For those who are new to RVing and camping, and for those who are already experiencing the lifestyle and are looking to upgrade their camping digs, this weekends (Jan. 11-13) 52nd Annual RV & Campground Show at the Allentown Fairgrounds could answer all your questions and doubts about the tradition.
This years show, whose origin began back in 1961, will feature 11 local RV dealers who will display their motor homes, travel trailers, Fifth Wheel trailers, vans and folding campers for price points to fit almost everyone’s budget.
The dealer list includes All Season RV, Fretz Enterprises, Harold’s RV Center, Susquehanna RV and new this year, Miller Trailer Sales from Perkasie who is bringing their compact Teardrop, a unit that looks like a VW Beetle.
In addition, there will be nine local campground personnel on hand to discuss their offerings along with Anderson’s Campground Distribution booth that provides showgoers with information on over 100 other campgrounds for your camping variety and pleasure.
The Fairgrounds’ Agri-Plex offers 60,000 square feet of inside display space plus an additional 30,000 square feet of outside overflow space for campers and trailers.
Show hours are 10 a.m. to 9 p.m.
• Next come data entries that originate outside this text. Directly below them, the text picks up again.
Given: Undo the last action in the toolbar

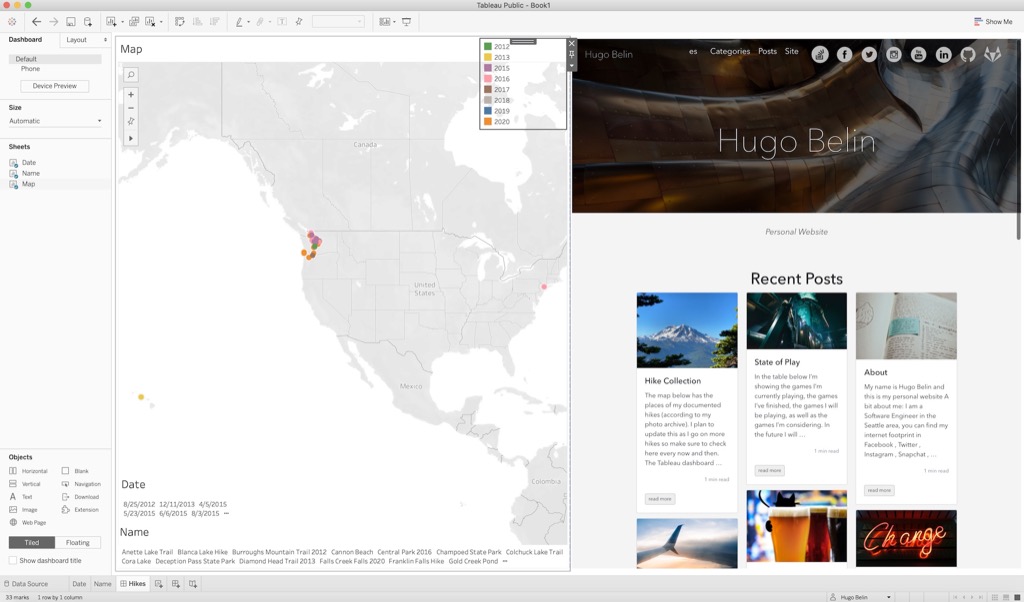Looking at the screenshot, I should pyautogui.click(x=36, y=21).
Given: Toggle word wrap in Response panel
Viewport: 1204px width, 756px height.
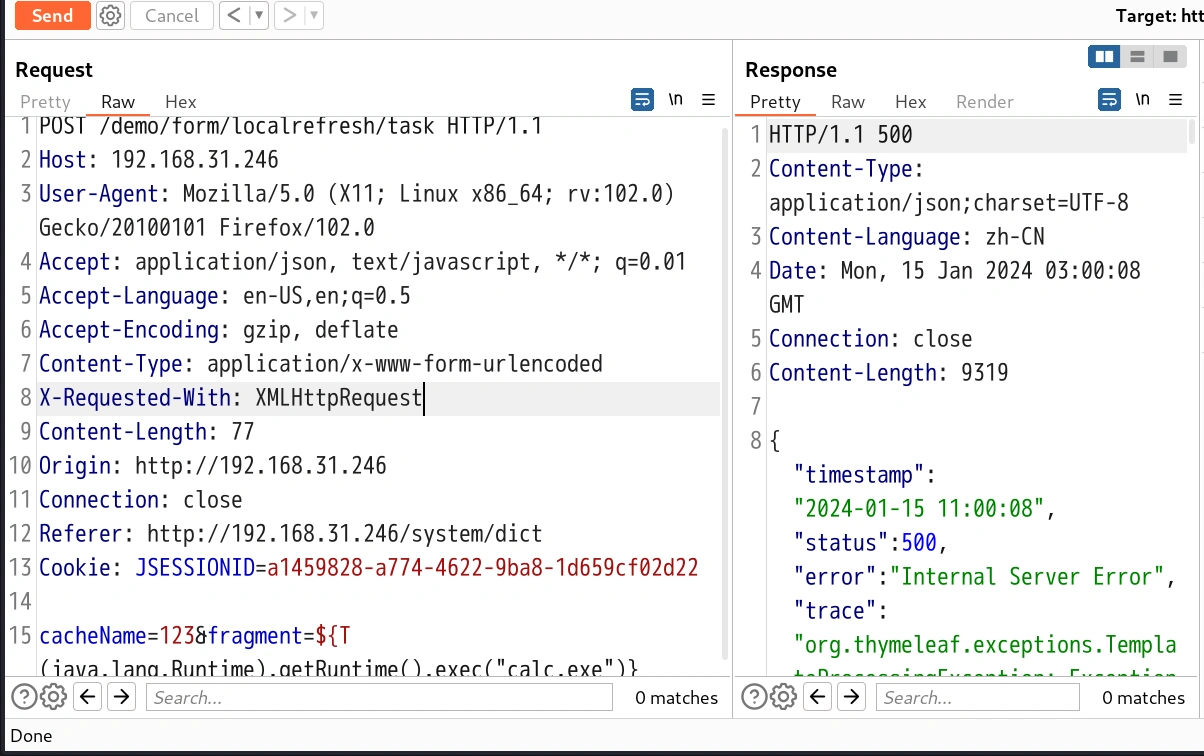Looking at the screenshot, I should pos(1109,100).
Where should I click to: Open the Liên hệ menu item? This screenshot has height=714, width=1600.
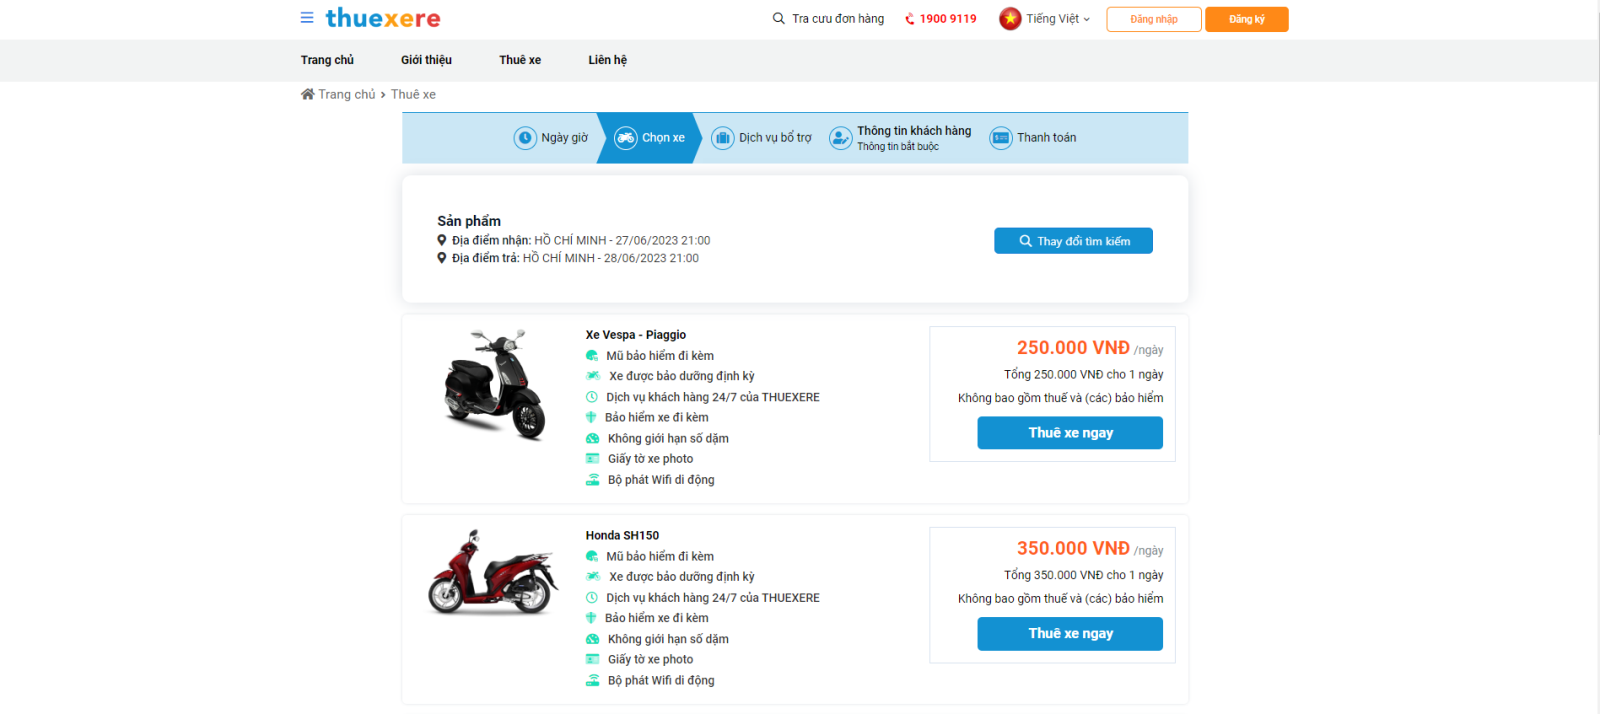pos(607,60)
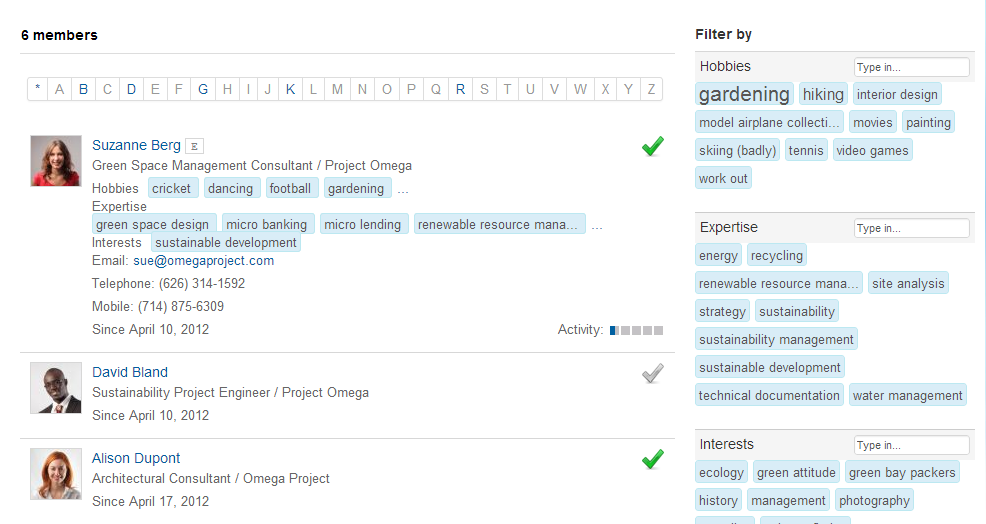Screen dimensions: 986x524
Task: Select the gardening hobby filter tag
Action: pyautogui.click(x=744, y=94)
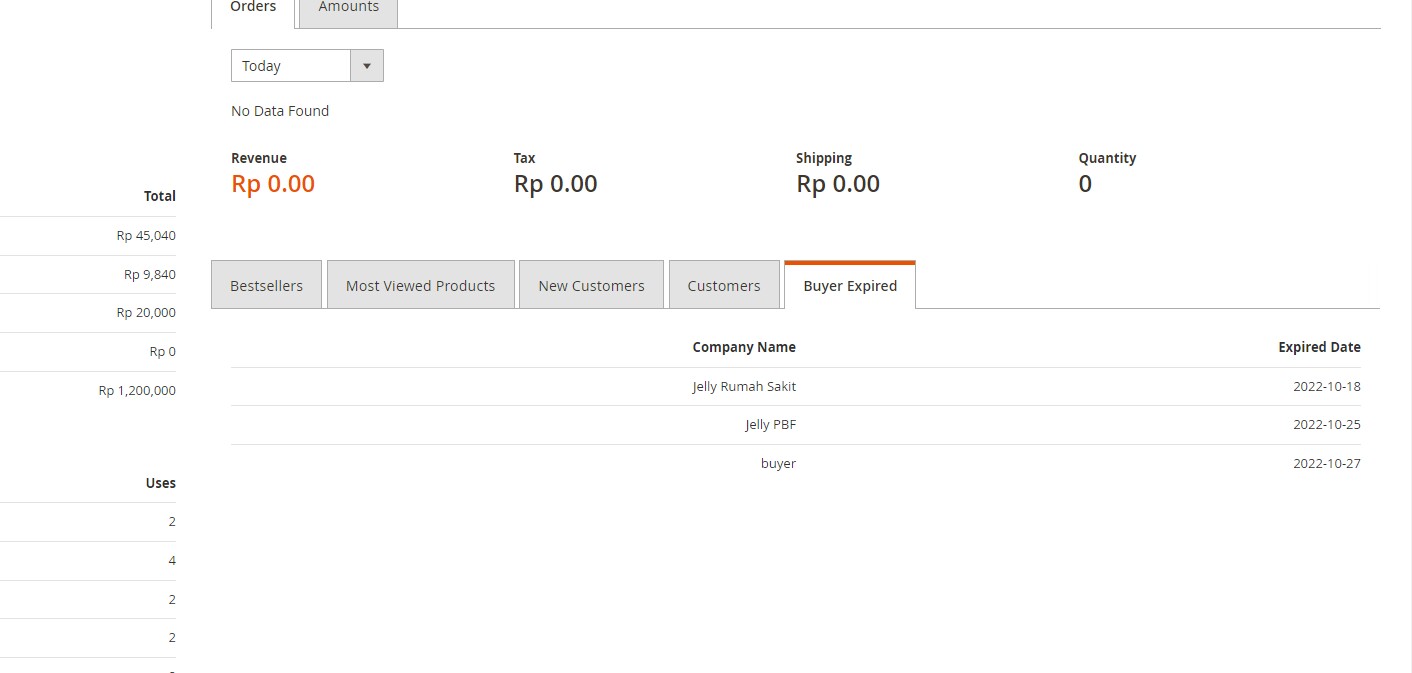View the New Customers tab
The height and width of the screenshot is (673, 1412).
590,284
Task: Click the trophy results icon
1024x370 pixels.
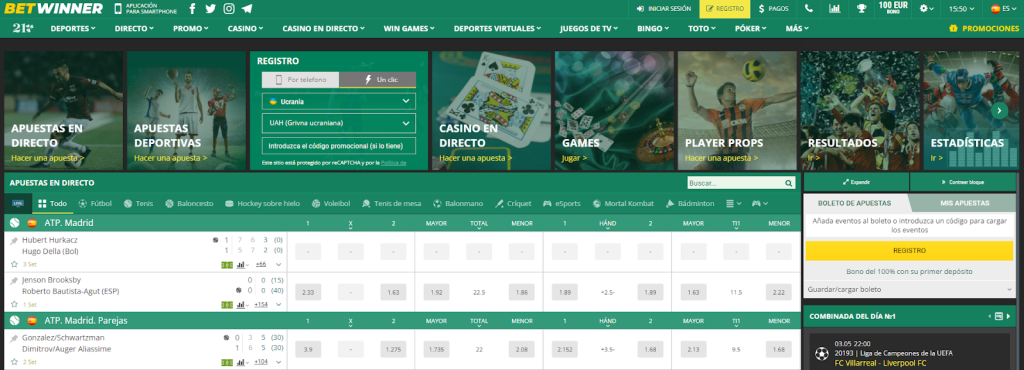Action: point(861,9)
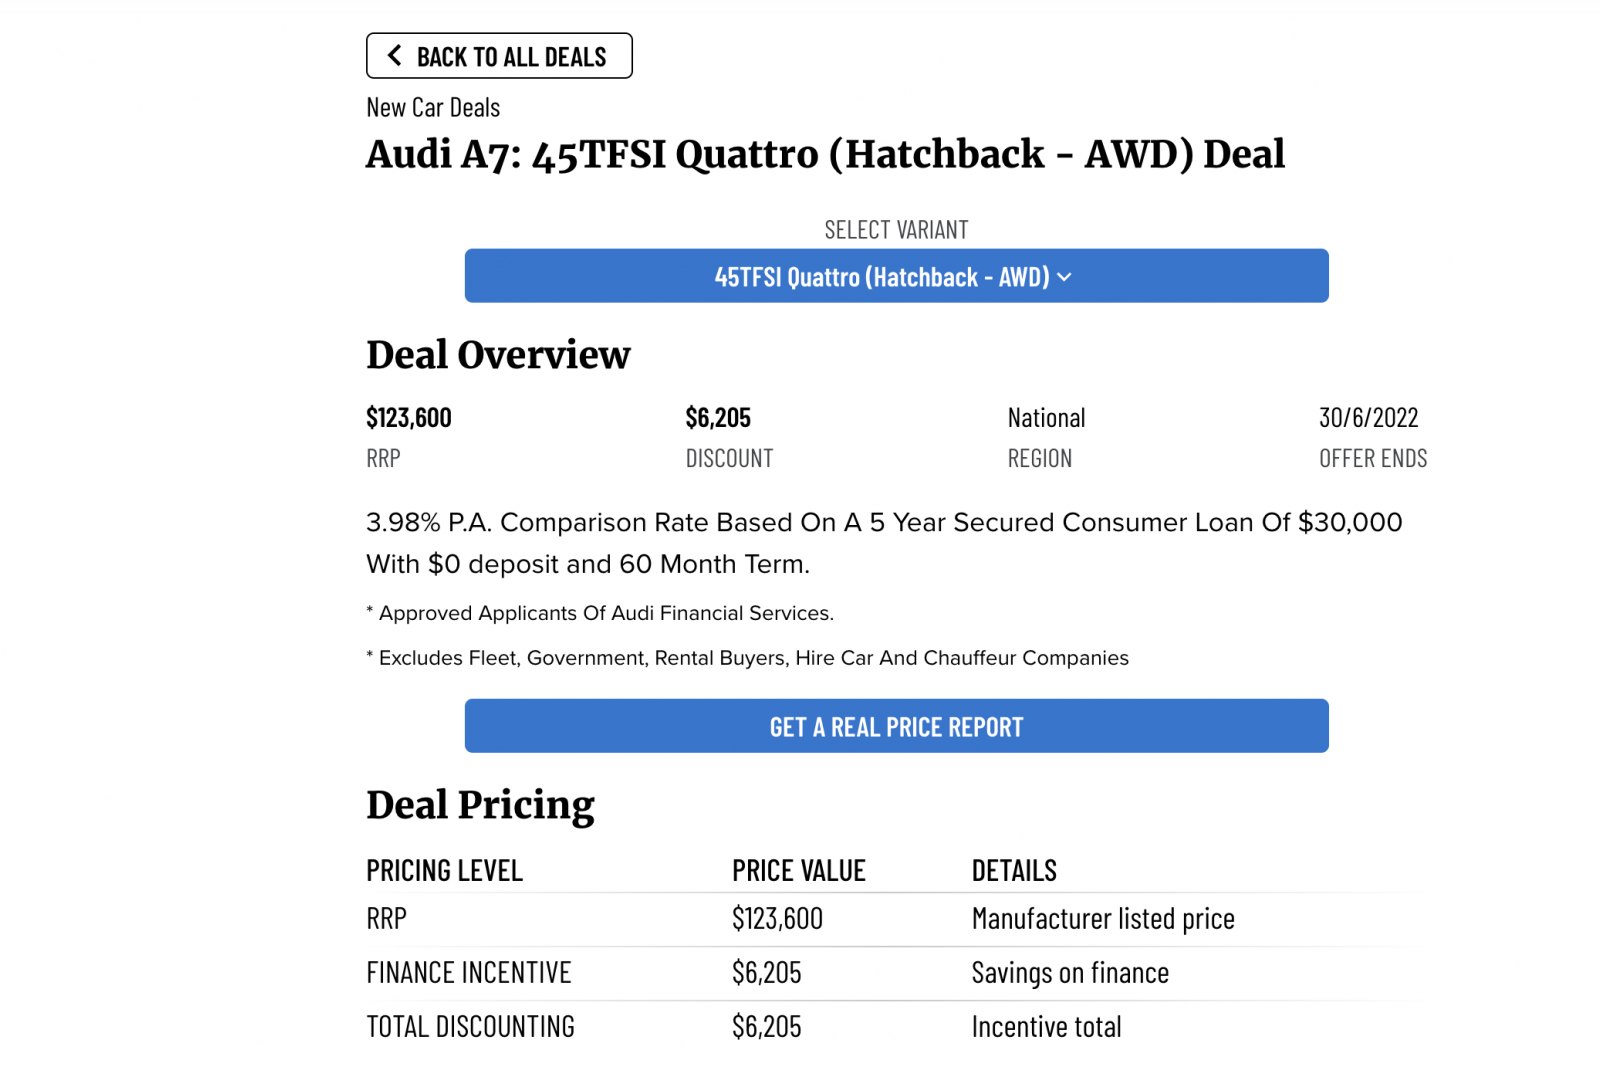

Friday and Saturday; 10 a.m. to 5 p.m. Sunday. Admission remains a reasonable $6 for adults while children under 12 are free. Ag Hall is located at 302 N. 17th St. For more information check www.allentowntradeshows.com.
REARVIEW CAMERA MANDATE
The National Highway Traffic Safety Administration hasn’t made any progress on its self-imposed rear-visibility rules that would be a prelude to making rearview camera’s mandatory in vehicles.
This delay marks the fourth time NHTSA has put off mandating the rules since Congress passed the legislation back in 2007.
The delay is supposedly to pacify automakers who cannot justify the cost associated with implementing the new rules. The regulation is intended to eliminate blind spots in the rear of an automobile where children, pets or pedestrians could get hit. NHTSA said that 100 children age five and younger die annually in backup accidents with more than half under the age of one.
It’s estimated that rearview cameras would reduce backup crash fatalities from a range of 95-112 annually, and injuries by 7,072 to 8,374. The agency claims that rearview cameras would likely add from $159 to $203 per vehicle without a display screen, and from $58 -$88 on vehicles with displays. Of course with all electronics, costs would likely come down when newer, less costly cameras would be designed.
Under the current proposal, the ruling would require compliance in 40 percent of new vehicles by Sept. 2013 and 100 percent by Sept. 2014. NHTSA is evidently attempting to roll those dates further back.